This invention generally relates to an improved process of phosphate ore beneficiation by froth flotation. More particularly, this invention relates to such a process wherein phosphate ores are processed by froth flotation using as a collector a fatty acid in combination with a surface active agent.
Froth flotation is the principal means by which phosphate ores, such as pebble phosphate and apatite, and a host of other ores are concentrated. Its chief advantage lies in the fact that it is a relatively efficient process operating at substantially lower costs than many other processes capable of concentrating the ores.
Flotation is a process for separating finely ground valuable minerals from their associated gangue, or waste, or for separating valuable components one from another. In froth flotation, frothing occurs by introducing air into a pulp of finely divided ore and water containing a frothing agent. Minerals that have a special affinity for air bubbles rise to the surface in the froth and are separated from those wetted by the water. The particles to be separated by froth flotation must be of a size that can be readily levitated by the air bubbles.
Agents called collectors are used in conjunction with flotation to promote recovery of the desired material. The agent chosen must be capable of selectively coating the desired material in spite of the presence of many other mineral species. Current theory states that the flotation separation of one mineral species from another depends upon the relative wettability of surfaces. Typically, the surface free energy is purportedly lowered by the adsorbtion of heteropolar surface-active agents. The hydrophobic coating thus provided acts in this explanation as a bridge so that the particle may be attached to an air bubble. The practice of this invention is not, however, limited by this or other theories of flotation.
Typically, phosphate ore containing 15-35% BPL[bone phosphate of lime, Ca.sub.3 (PO.sub.4).sub.2 ] is concentrated in very large tonnages from deposits such as the Florida pebble phosphate deposits. The ore slurry from strip mining is sized at about 1 millimeter and the coarser fraction, after scrubbing to break up mud balls, is a finished product. The minus 1 mm fraction is further sized at 35 and 200 mesh. The minus 200 mesh slime is discarded. From the sizing operation, the +35 mesh material in thick slurry is treated with fatty acid, fuel oil and caustic, ammonia or other alkaline material and the resulting agglomerates are separated on shaking tables, spirals, spray belts or flotation.
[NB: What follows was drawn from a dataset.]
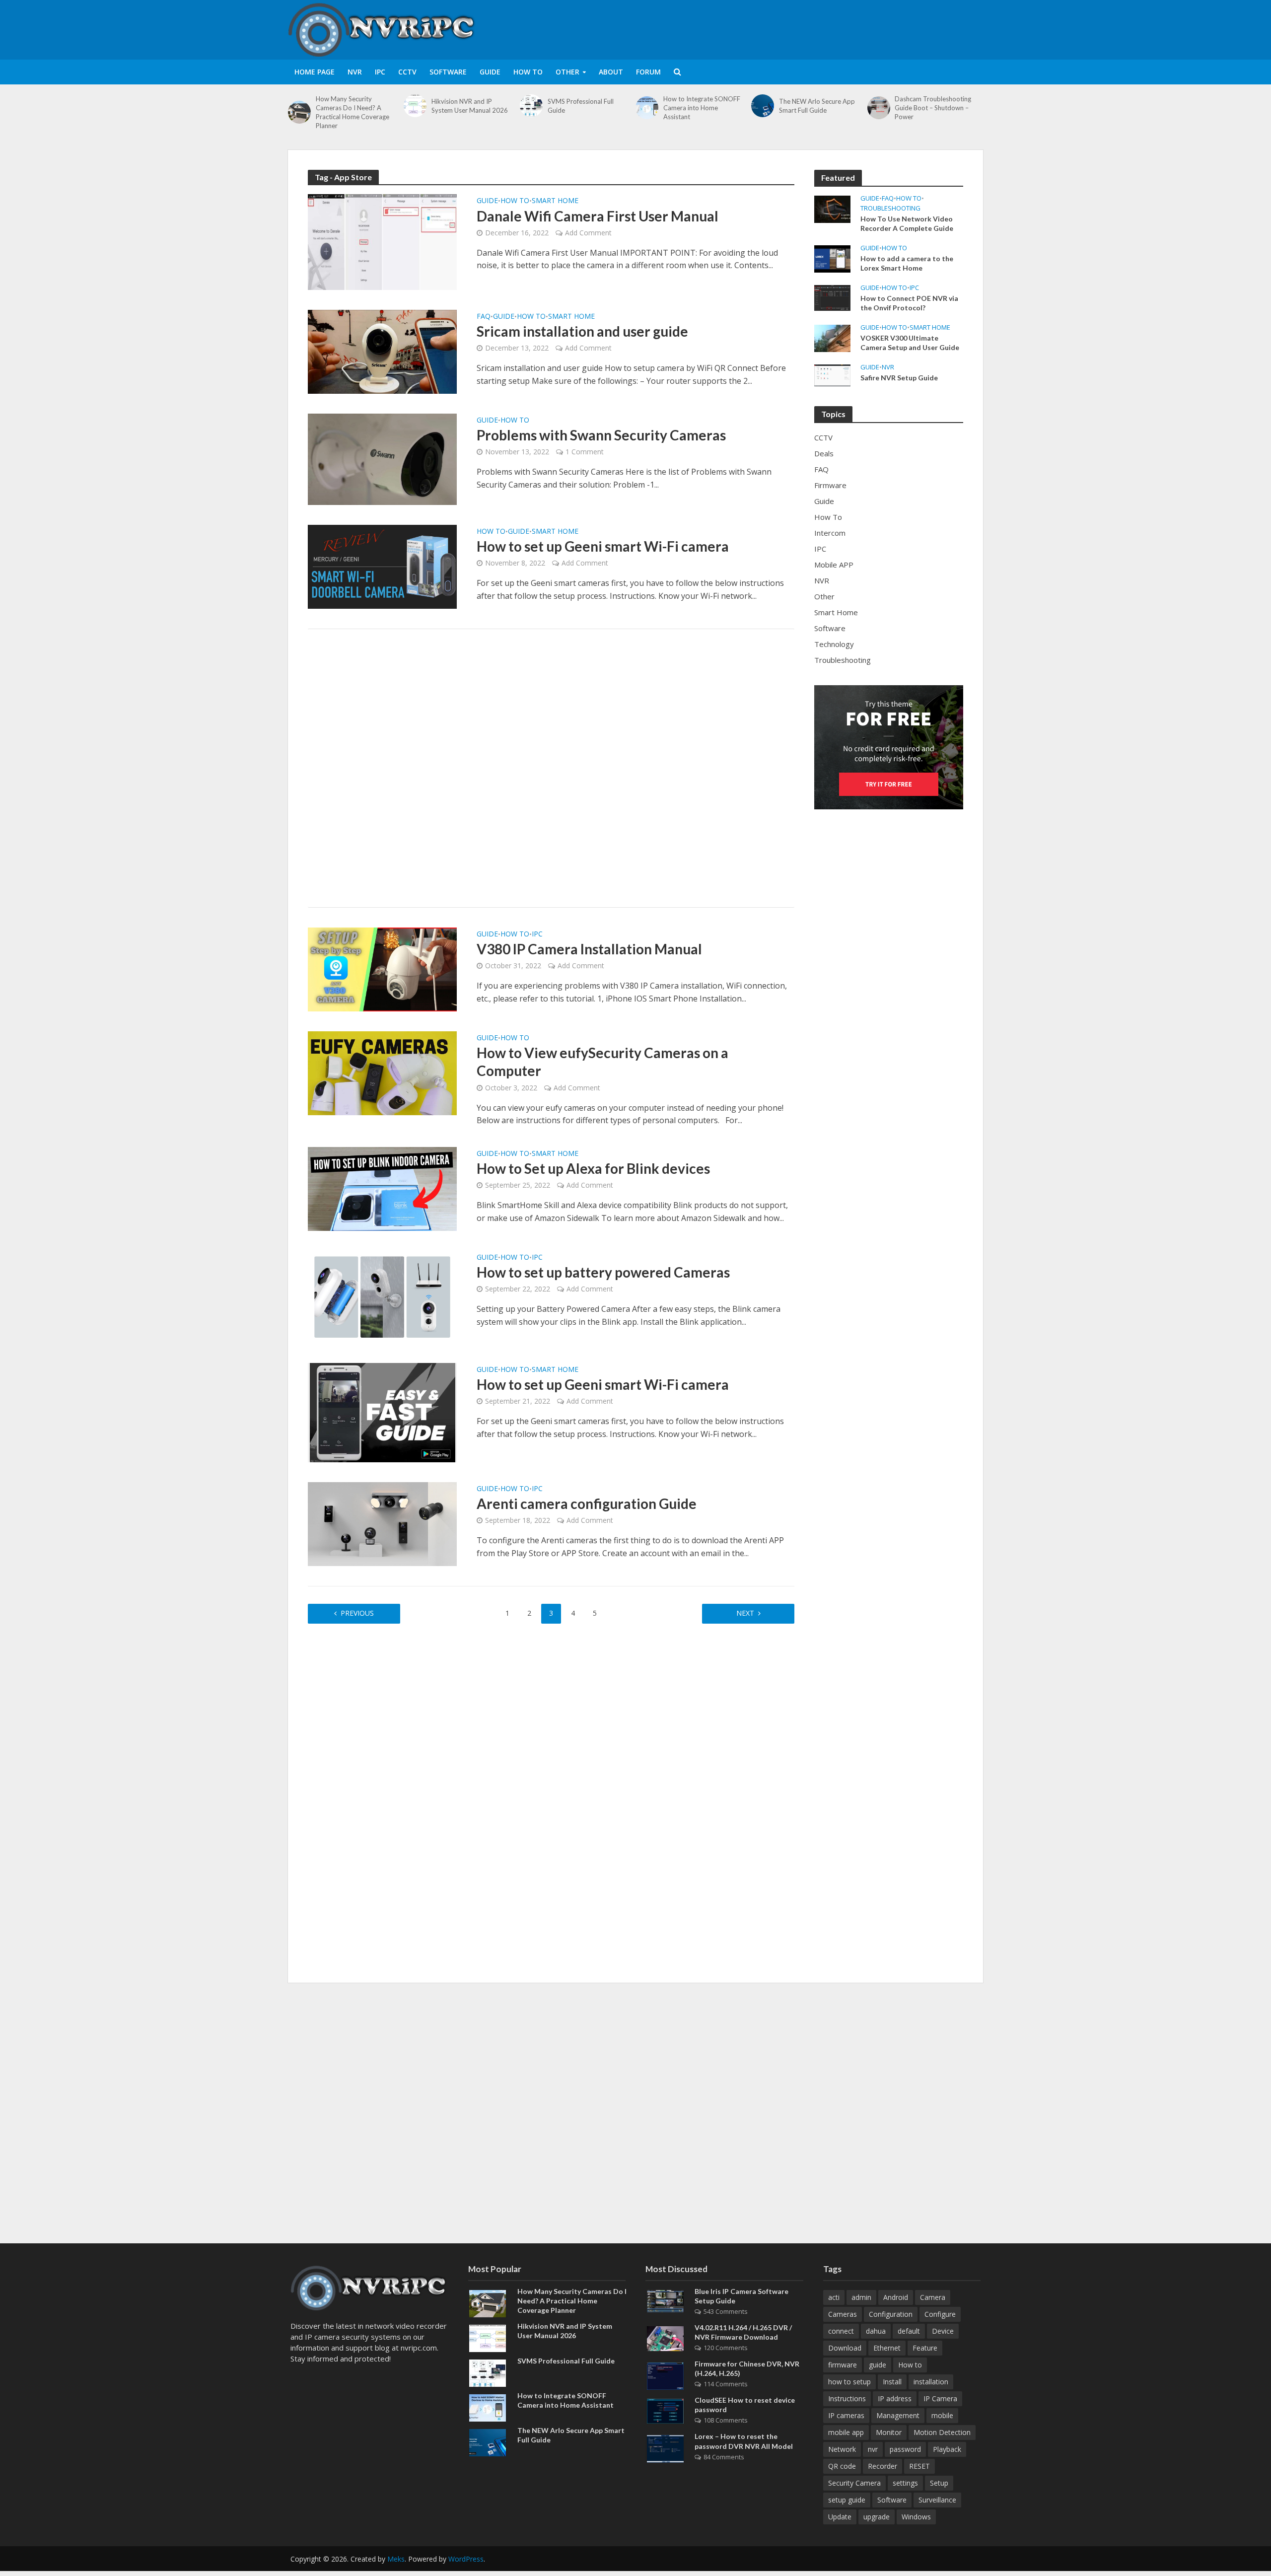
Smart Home (555, 201)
The 35-200 mesh fraction is conditioned with the same type of reagents and floated by conventional froth flotation routes. Not all the silica gangue is rejected by the fatty acid flotation so the concentrate is blunged with acid to remove collector coatings, deslimed, washed free of reagents and subjected to an amine flotation with fuel oil at pH 7-8. This latter flotation, sometimes called "cleaning", removes additional silica and raises the final concentrate grade to 70-80% BPL.
The disposal of phosphate slimes generated in the beneficiation of phosphate ore, traditionally accomplished through the employment of slime ponds, has come under increased opposition from environmental grops as well as those interested in a more rapid reclamation of the water and land involved. To help resolve these objections, organic polymers have been frequently employed to flocculate and settle the slimes more rapidly. This particular solution, however, has brought with it related problems of a different nature. Specifically, the clear overflow water, which is recycled through the process, can contain residual organic polymeric flocculants which cause severe depression of the fatty acid collectors when employed in the beneficiation process. To overcome this effect, and thereby maintain acceptable recovery values, as much as double the normal amount of fatty acid collector may be required. It has been estimated that the total consumption of fatty acid products used by the Florida phosphate industry alone exceeds 100 million pounds per year. Doubling that amount not only would entail additional expenses but would divert large quantities of fatty acids from nutritional and other uses to which they might otherwise have been employed.
Thus, there exists the need for a process employing a phosphate ore collector whose selectivity is not depressed by residual amounts of organic polymeric flocculants contained in the recycled water. Additionally, in light of the requirements for fatty acids in nutritional and other areas and the high quantities of phosphate minerals being processed by froth flotation, a process wherein such a collector which does not require increased amounts of fatty acids would be particularly desirable. Accordingly, the provision for an improved process for beneficiating phosphate ore in the presence of residual polymers would fulfill a long felt need and constitute a significant advance in the art.